- Lesetext
········

Leserreaktionen auf Ludger Volmers Abrechnung mit dem Pazifismus - Teil II
"Ein bisschen Pazifismus gibt es nicht"
Die Leserdebatte in der Frankfurter Rundschau zum Wesen und Begriff des Pazifismus geht weiter. Wir dokumentieren einige Leserbriefe. (Die erste Staffel an Briefen finden Sie hier!)
Die Definitionsmacht darüber, was "richtiger" Pazifismus ist, steht Volmer nicht zu
Zu Was bleibt vom Pazifismus (FR vom 7. Januar 2002): Geradezu rührend mutet
der Versuch Ludger Volmers an, die Pazifisten sozusagen auf Linie zu bringen. Er
predigt den "neuen politischen Pazifismus", den er erträumt und der, wie er meint,
die Weltpolitik in Zukunft bestimmen wird. In einem Leserbrief können die einzelnen
Gedankengänge des Verfassers nicht nachvollzogen und, wo nötig, konterkariert
werden. So viel deshalb allgemein dazu: Der radikale Pazifist wird über den Artikel
mit einem Achselzucken hinwegsehen. Er ist und bleibt in den Augen anderer ein
"nützlicher Idiot", dessen Proteste Volmer im Einzelfall billigt, dessen Kritik an der
aktuellen Politik freilich unerwünscht ist. Unfair ist es, ihn als den darzustellen, der
sich bequem in seinen Sessel zurücklehnt und sich vor der Verantwortung drückt.

········

Kopiere aus dem Text zum Pazifismus wortgetreu die Stelle von „Die Leserdebatte in“ bis einschließlich „finden Sie hier!)“.

- Gegebene Einträge
········

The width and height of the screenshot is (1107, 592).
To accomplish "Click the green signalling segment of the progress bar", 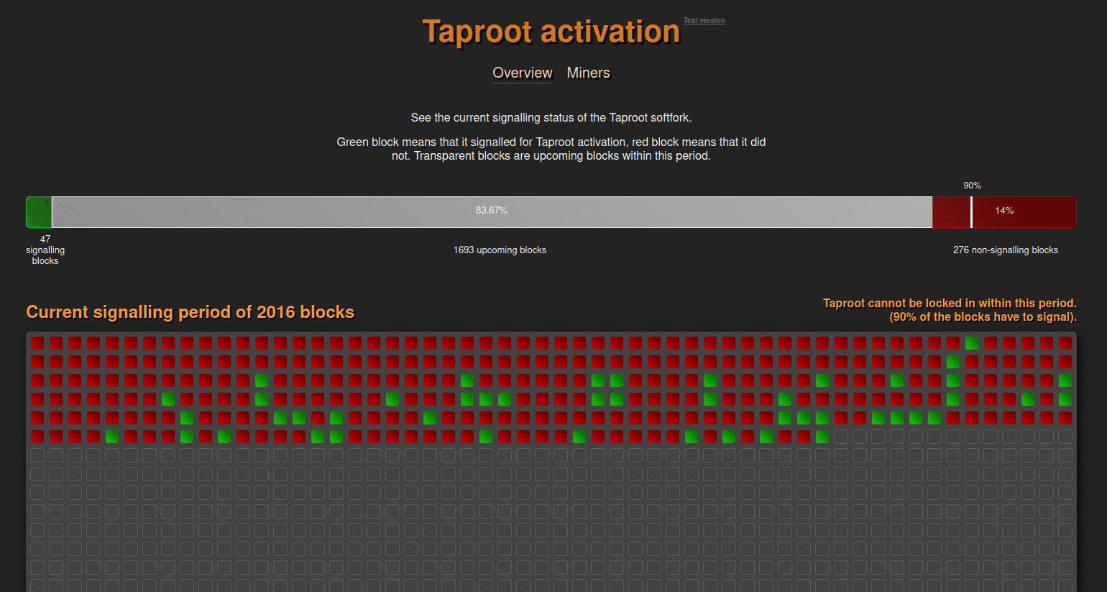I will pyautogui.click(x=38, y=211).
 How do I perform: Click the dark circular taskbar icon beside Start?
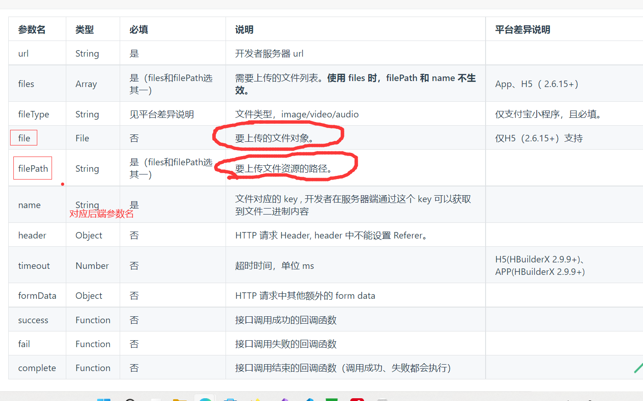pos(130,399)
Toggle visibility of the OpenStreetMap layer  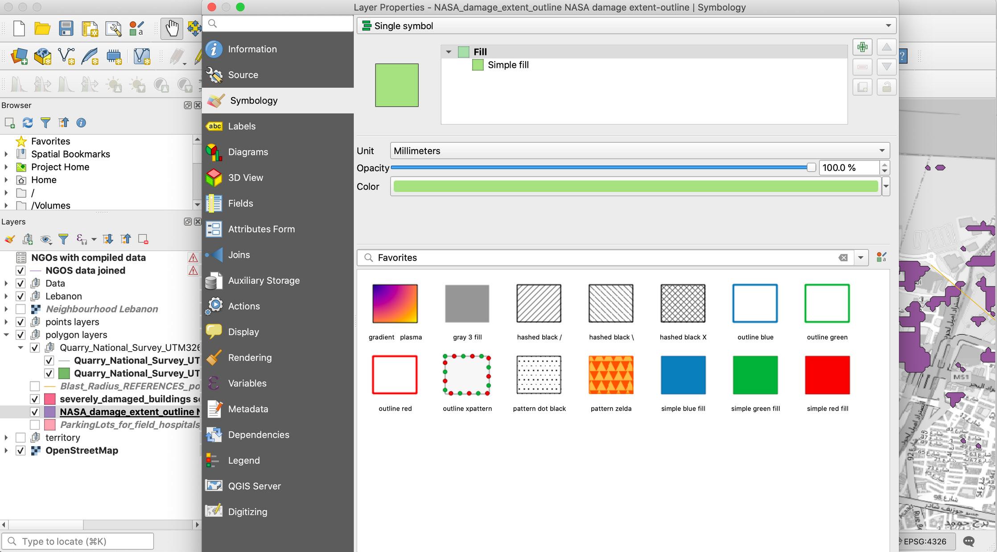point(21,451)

········

- Lösung
Die Leserdebatte in der Frankfurter Rundschau zum Wesen und Begriff des Pazifismus geht weiter. Wir dokumentieren einige Leserbriefe. (Die erste Staffel an Briefen finden Sie hier!)